Recorded in Santiago de Cuba between the end of 2000 and the beginning
of 2001, the first album was released in late 2002. With the Cuban
music craze fading and the album being published by a small
independent label, our Club lacked the live performances it needed to
support the album’s release and did not become a commercial success.

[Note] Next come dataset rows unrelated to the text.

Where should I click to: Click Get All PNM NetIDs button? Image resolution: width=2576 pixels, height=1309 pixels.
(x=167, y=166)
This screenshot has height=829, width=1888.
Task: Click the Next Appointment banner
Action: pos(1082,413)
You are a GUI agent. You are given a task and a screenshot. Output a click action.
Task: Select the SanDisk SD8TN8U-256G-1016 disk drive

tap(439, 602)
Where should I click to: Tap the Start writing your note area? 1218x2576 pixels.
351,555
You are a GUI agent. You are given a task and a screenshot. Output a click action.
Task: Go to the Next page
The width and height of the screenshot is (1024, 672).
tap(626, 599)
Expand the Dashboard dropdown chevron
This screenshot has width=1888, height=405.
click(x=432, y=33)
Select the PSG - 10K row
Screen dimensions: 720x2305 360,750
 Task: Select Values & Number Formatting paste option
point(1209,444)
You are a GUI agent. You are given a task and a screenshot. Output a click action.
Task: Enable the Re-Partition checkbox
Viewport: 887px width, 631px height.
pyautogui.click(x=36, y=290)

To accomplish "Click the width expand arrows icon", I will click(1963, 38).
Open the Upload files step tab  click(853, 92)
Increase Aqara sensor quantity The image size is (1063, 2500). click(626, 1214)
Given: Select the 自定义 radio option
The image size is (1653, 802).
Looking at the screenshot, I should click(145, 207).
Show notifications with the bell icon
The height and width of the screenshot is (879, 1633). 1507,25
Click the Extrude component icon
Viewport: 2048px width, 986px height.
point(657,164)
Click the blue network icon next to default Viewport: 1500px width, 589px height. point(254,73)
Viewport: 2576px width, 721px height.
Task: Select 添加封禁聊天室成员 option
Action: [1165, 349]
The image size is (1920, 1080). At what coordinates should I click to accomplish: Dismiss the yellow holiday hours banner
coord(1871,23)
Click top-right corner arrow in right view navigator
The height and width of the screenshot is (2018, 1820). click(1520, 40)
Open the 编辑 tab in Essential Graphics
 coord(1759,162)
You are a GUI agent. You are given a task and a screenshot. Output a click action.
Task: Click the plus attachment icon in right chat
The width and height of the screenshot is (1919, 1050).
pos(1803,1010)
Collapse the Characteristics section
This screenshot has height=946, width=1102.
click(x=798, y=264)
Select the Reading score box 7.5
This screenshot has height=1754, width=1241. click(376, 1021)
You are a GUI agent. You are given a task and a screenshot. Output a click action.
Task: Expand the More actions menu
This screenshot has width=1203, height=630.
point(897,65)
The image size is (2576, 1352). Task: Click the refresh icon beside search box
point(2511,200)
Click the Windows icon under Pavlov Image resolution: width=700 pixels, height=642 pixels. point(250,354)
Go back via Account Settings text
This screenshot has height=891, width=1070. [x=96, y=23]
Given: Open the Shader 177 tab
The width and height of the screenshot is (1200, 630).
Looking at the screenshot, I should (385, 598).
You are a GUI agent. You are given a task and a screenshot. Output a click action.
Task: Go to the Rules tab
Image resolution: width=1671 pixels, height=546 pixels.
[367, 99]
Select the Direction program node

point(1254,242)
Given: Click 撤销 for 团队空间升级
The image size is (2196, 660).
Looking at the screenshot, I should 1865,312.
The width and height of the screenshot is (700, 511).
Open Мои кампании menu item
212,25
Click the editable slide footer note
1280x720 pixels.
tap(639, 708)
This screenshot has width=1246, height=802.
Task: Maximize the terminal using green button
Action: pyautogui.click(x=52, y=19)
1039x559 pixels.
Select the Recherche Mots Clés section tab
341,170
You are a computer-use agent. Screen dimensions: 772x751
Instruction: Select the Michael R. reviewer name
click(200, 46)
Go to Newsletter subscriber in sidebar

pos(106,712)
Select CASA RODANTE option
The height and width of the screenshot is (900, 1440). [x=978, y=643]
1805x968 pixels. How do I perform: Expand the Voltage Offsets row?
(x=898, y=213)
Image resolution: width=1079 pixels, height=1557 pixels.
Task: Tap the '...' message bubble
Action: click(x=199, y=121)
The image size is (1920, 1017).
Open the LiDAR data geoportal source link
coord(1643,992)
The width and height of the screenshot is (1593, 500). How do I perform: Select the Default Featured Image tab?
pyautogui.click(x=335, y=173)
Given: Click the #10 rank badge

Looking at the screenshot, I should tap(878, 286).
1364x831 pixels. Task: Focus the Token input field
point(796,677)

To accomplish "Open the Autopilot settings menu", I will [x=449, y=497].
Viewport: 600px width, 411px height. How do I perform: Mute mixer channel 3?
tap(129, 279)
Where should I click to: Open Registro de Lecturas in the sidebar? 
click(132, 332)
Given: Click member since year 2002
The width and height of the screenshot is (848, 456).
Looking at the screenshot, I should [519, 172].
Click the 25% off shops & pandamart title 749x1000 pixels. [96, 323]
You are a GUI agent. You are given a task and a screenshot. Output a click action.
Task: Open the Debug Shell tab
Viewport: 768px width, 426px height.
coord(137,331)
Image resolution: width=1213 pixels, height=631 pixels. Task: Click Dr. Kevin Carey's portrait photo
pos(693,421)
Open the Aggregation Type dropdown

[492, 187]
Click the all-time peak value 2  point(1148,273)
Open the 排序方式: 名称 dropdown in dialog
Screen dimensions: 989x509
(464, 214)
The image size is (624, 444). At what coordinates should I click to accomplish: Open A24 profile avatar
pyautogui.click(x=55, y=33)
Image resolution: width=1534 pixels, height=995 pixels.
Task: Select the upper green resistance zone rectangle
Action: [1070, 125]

Nevertheless, its critical acclaim motivated me to go on. After all,
All Music Guide rated it 4 stars out of 5 and was selected as an
“album pick” by AMG!
Recording in 2004, I started selecting songs for the new album that
will be available worldwide in all music stores on this April 9, 2007,
released by FEMI, a branch of Fuego Entertainment Inc. Titled Algo
Ritmo, our second album has 17 tracks with a wide variety of Cuban
rhythms.
With this second release, and even more intriguing than the first, the
Club Musical Oriente Cubano is still digging into the roots of
Afro-Cuba and beyond, including tracks with a Cubanly-flavored Mexican
bolero, a Spanish pop song turned “pop-son,” and a previously
unreleased and unconventional bolero-son-cumbia penned by Club’s
member Cheo Losada.
Nevertheless, Algo Ritmo is mainly a tribute to legendary figures of
Cuban music, such as Pérez Prado, Benny Moré, Armando Oréfiche,
Orlando De La Rosa, Compay Segundo, Miguel Matamoros, Roberto Torres,
Ignacio Piñeiro, Celia Cruz, Sexteto Nacional, La Sonora Matancera,
Guillermo Portabales, Manuel “Puntillita” Licea, Julio Cueva, Ñico
Saquito, Reynaldo Hierrezuelo a.k.a. Rey Caney, Joseíto Fernández,
Abelardo Barroso, a tribute that mainly privileges lesser known gems
of these greats, in a wide range of genres.
About the songs:
MUJERES ENAMÓRENME is the perfect introduction for the band, as
it was for the Sexteto Nacional back in the1920’s. MARIA CRISTINA
is nothing less than a mambo by Dámaso Pérez Prado originally sung by
Benny Moré when these two giants of Cuban music were still performing
together. Then comes RUMBA BLANCA, a “classic” by Armando
Oréfiche, leader and pianist of Lecuona Cuban Boys, followed by a
delicious rumbíta by the Santiaguero composer Orlando De La Rosa,
LA MAZUCAMBA, recently re-proposed in a swinging salsa version by
Oscar D’Leon. FILIBERTO gives us a chance to remember both
Compay Segundo, who wrote it, and Miguel Matamoros, who duetted with
Compay on the original version. PARA QUE APRENDAS is a tribute
to the great Cuban singer Roberto Torres, who popularized it, whereas
the following SE ME FUE LA MONTUNA pays homage to the mastery
of Ignacio Piñeiro. MARIA ISABEL is the first experiment on the
album: a Spanish pop song of the golden decade (the 1960’s) played as
a son and thus resulting in a pop-son. FRUTAS DE ESPAÑA gives
the nostalgic “aficionados” a chance to revive the memory of a very
young Celia Cruz singing with La Sonora Matancera. MI SON CUBANO
is a proud declaration of love for Cuban music from the unforgettable
author of “El Carretero,” “Don” Guillermo Portabales, the “King of the
Dance Hall Guajira.” Manuel “Puntillita” Licea used to sing
SABANIMAR when he was a singer in the Orchestra of Julio Cueva,
the author of this anthem. And what a pleasure having had the
opportunity to propose one of the most entertaining though least known
guarachas by Ñico Saquito, EL TELEVISOR! The following three
songs were popularized by three more Cuban super stars: NO VUELVAS
POR MI PERDÓN by Reynaldo Hierrezuelo a.k.a. Rey Caney; A
PRIMERA VISTA by Joseíto Fernández, the author of “Guajira
Guantanamera”; UN BRUJO EN GUANABACOA by Abelardo “Caruso”
Barroso. With high time for a new, unreleased song, OJOS PERDIDOS
was penned by Club’s pride Cheo Losada. Finally, the closing track,
MISERIA, is the second experiment being a Cubanly flavored version
of a classic and countlessly covered Mexican bolero of the 1930’s.